═══ Text excerpt ═══

As the fifth week of my internship slid into its final one, Mario teased me as he watched me herky-jerkily dice some potatoes with my heavy German culinary-school-issued knife. “Ahmy,” he said, gesturing with the blade of his sharp Japanese slicer. “When you going to get a real knife?” The entire kitchen staff was obsessed with a Japanese knife shop within walking distance of the restaurant called Korin. Cooks on their day off regularly stopped by to show off their new knife candy, injecting a spot of cheer to our long days.
Mario had given me no hope that my tenure there would be anything but temporary. But for some reason I found myself boldly saying, “I’ll get a new knife when you start giving me a paycheck.”
It was true. I couldn’t afford one.
He looked at me through eyes slitted for seeing a distance.
“Okay. You start for real on canapé on Monday. By yourself.”
I knew the honeymoon was over. My marriage to the fine-dining brigade—which at times felt more like admission to an unfriendly harem—was about to begin.
—
I went to Korin and bought a very good Japanese carbon knife, soft and easy to sharpen on a water stone. It’s still the one I use most often, its brand forgotten, its dark charcoal blade swirled with a hot wind of orange rust.
The guys set about teaching me how to take care of it. Nick ran his knife frantically on the sharpening stone, like an adolescent taking matters of need into his own hands. Kazu did it slower, and taught me to sharpen the first side more than the second and to feel the roll of the burr on the underside before gently whisking it off against the stone. All of them gauged sharpness by reverently slicing against the grain of their arm hairs.
Not every cook in the kitchen was so neurotic about keeping their edges razor-sharp. Yugi, the young fish cook (nicknamed Eugene by the Americans), smiled and shrugged with Japanese modesty, saying, “My knife is sharp enough.” The Austrians were of the same mind. The other Austrian sous chef named Thomas, whom we called T2, used a heavy German cook’s knife, never sharpened it, and could cut a butternut squash into precise matchsticks in about three minutes, his knife powered not by a razor edge but by intention and sheer confidence. T1 constantly ran his long Japanese slicer against a honing steel, never on the stone, and could do the same.

═══ Record extracts ═══

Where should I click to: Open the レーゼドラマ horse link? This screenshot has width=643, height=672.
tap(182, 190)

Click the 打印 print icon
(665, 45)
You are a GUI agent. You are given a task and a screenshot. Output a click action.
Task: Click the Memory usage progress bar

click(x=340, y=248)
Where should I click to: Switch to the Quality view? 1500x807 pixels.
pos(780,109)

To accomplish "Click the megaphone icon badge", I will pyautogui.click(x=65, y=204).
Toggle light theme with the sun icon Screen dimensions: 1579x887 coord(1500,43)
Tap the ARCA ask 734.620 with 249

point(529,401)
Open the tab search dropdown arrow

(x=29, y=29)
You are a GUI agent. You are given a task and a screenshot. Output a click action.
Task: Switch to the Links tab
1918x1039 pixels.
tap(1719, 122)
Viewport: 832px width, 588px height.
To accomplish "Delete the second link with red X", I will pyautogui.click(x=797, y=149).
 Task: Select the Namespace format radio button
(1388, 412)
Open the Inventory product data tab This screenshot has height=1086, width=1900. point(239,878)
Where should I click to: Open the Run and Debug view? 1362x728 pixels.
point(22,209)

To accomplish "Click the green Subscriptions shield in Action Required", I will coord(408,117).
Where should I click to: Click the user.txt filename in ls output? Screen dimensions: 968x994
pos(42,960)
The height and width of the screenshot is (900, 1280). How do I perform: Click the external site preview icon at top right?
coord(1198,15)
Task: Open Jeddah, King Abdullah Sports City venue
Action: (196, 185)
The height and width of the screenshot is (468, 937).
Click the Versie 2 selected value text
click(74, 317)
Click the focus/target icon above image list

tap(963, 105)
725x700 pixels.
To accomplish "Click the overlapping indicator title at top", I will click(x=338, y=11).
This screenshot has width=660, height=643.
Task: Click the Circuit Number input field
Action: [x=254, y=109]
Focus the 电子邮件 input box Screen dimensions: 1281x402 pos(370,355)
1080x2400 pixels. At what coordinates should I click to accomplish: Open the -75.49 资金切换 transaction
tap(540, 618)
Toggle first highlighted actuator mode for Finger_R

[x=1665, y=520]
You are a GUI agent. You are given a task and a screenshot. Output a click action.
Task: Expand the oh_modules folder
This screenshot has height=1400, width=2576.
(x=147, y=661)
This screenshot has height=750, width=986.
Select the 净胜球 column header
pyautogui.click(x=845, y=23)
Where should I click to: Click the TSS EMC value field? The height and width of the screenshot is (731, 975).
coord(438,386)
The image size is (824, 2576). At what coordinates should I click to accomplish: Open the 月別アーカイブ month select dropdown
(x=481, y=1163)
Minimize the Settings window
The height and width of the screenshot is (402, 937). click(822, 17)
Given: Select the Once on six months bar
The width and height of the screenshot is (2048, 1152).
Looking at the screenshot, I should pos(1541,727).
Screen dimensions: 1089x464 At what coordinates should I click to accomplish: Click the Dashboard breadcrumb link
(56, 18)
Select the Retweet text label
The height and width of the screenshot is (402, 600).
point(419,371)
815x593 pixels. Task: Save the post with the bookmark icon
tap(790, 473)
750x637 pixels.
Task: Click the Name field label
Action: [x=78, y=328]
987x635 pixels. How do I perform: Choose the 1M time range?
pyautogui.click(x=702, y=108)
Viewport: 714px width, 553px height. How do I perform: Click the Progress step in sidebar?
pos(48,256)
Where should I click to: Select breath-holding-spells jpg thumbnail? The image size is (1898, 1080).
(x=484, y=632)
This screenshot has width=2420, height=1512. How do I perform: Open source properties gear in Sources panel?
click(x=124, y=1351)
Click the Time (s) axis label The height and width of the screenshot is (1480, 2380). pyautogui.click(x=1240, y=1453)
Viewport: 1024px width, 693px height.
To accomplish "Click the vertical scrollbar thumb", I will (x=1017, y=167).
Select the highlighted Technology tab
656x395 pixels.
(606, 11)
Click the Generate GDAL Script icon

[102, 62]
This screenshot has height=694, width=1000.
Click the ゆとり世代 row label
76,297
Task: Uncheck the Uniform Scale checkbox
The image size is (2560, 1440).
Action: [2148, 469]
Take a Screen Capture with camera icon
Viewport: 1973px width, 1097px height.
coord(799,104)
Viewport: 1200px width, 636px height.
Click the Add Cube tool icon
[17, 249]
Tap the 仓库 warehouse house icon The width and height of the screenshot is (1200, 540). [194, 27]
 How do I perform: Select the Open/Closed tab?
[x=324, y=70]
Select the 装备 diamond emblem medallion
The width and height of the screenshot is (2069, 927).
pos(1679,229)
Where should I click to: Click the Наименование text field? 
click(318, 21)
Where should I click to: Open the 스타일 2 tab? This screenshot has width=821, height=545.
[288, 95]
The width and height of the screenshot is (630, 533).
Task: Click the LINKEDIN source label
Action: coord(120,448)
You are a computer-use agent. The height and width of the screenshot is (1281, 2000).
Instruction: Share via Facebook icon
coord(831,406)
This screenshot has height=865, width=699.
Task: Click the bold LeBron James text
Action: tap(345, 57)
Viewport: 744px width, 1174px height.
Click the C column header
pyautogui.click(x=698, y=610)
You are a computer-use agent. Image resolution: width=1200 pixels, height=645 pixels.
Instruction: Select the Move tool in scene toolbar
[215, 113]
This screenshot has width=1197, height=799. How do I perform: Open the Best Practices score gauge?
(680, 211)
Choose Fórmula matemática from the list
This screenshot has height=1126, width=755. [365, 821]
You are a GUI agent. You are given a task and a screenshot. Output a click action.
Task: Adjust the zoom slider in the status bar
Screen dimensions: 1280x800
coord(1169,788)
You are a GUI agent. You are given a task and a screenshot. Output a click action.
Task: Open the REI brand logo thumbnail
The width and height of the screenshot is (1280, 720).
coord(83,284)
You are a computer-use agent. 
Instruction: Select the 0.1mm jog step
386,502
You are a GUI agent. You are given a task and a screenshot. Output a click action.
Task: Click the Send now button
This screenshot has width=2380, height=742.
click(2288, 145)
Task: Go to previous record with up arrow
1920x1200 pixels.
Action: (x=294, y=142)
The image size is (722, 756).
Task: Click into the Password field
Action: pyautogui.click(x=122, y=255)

═══

Problem set:
A - In the kitchen memoir excerpt, what was the name of the Japanese knife shop within walking distance of the restaurant?
B - Continue the kitchen memoir excerpt from its last sentence.
The material above has no connection to the kitchen memoir excerpt.

Outputs by task:
A - Korin.

B -
I might have learned how to sharpen my knife, and how to cut a sheaf of chives into paper-thin rings, but I was still greener than a fern. And everyone knew it.
“J. Lo is in the bar! Her ass is on a barstool!” the guys hooted, and they could not believe that in the year 2000, at the height of her rise, I did not know who she was. Jennifer Lopez I might have faintly heard of, but not this bootylicious “J. Lo.” I had literally just spent much of the last three years in the woods, deprived of media.
In a lot of ways, my innocence saved me. If I had known exactly where I was or who I was knocking shoulders with, I would have been too freaked out to work, because this kitchen was stocked with the highest density of cooks who would go on to cook famously than any other kitchen I’d ever work in again. Gabriel would own three restaurants on Nantucket and appear regularly in food magazines. Harrison would helm a cultish small place in the East Village. Cesar would open Brooklyn’s first Michelin three-star restaurant. King would own a bunch of notable Filipino restaurants. Einat would open a couple of Israeli spots in the city and write a cookbook. Galen, next door at Bouley, would launch multiple restaurants of his own, and Bill, the Bouley pastry chef, would eventually become pastry chef at the White House. There was not a slouch in the bunch. It turned out to be a beautiful thing, that naïveté, because it gave me a blind courage. I’ve been dealing with the sad aftereffects of its erosion ever since.
I was twenty-four years old, ancient for a European cook, but average for Danube, an experienced kitchen. The head fish guy was in his midthirties and the meat guy was maybe pushing forty, and yet the three Austrians liked to point out how old we were. To their point, our knees were aging fast, scaling the steps between the upstairs serving kitchen and the downstairs prep kitchen at least fifty times a day.
In cook years, however, I was still a babe in the woods. After eventually moving up from canapés to garde-manger, even my salads were off, and Mario was not afraid to point it out.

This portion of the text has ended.